Вообще-то я после обеда писал статью об изобретателях, и никто из редакционных мне не мешал, поскольку у каждого из коллег нашлось по неотложному делу, требующему смыться за пределы завода. Я симпатизировал новаторам, возможно, потому, что они, по определению, шли напролом против устоявшихся догм, опровергали незыблемые нормы. Они были корректоры в мире техники.

Батареи в редакции пылали сухим гипнотическим зноем, невозможно было высидеть без открытой настежь форточки. Из нее валил прохладный чистый поток, почему-то пахнущий свежим березовым веником и видимый глазом. Как в пору бабьего лета у ручья, в березовой роще. Мысли текли теплые и благостные, слова моих газетных собеседников, в моем воображении, перемежались с теми комплиментами, которыми мы обменялись с очаровательной девушкой Наташей на выпускном вечере в заводском техникуме.

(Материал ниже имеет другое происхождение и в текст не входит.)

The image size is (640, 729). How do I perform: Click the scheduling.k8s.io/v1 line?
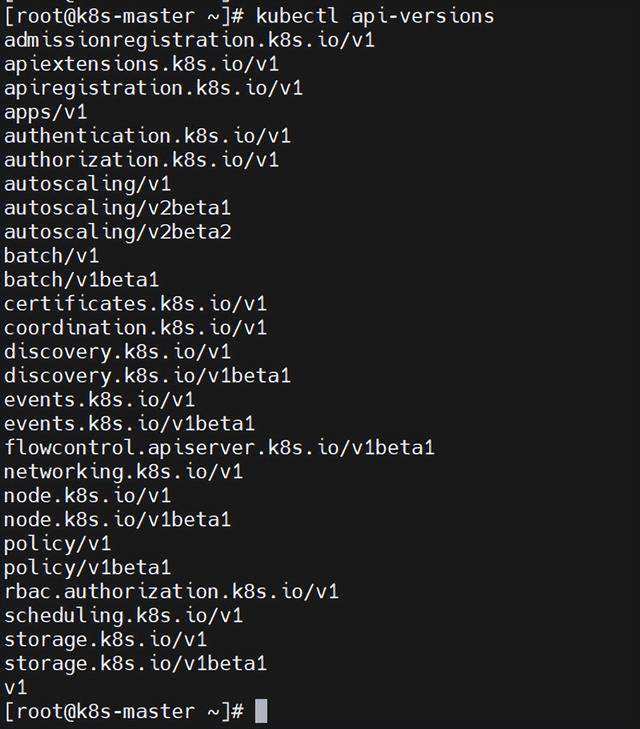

Жаль, что в этом учебном заведении, не то, что в обычной школе, не выдают золотых медалей, золото хорошо бы смотрелось на ее черном платье. У Наташи большие красивые губы, как у Софи Лорен, ямочки на персиковых щеках, невозможно оторвать взгляда. Я придумываю совсем уж фантастическое продолжение нашей встречи, хотя и знаю, чем это на самом деле закончилось. Коренастый крепыш, поклонник девушки, Олег, терпеливо дожидался поодаль, пока я не натанцуюсь с его избранницей. Что-то удерживает его от выяснения отношений со мной, должно быть, мой статус корреспондента. Неужели же это можно воспринимать всерьез? Ну, конечно же. Я упомяну его в своем репортаже. Кажется, он уже сделал ей предложение, и они поженятся до его ухода в армию. Милая Наташа, ваш красный диплом тоже идет вашему платью, надеюсь, вы читали «Красное и черное» Стендаля, обязательно почитайте, и Олега заставьте. Я впервые в жизни закусывал коньяк жареными свиными мозгами, голова кружилась, а застенчивость придет завтра. Мы нашли пустую аудиторию и целовались с красавицей, пока она не исчезла бесследно, должно быть, лопнуло терпение Олега. Осталась только на губах нежность ее больших губ и сияние синих глаз, о чем можно было мечтать вперемежку с сочинением газетного текста.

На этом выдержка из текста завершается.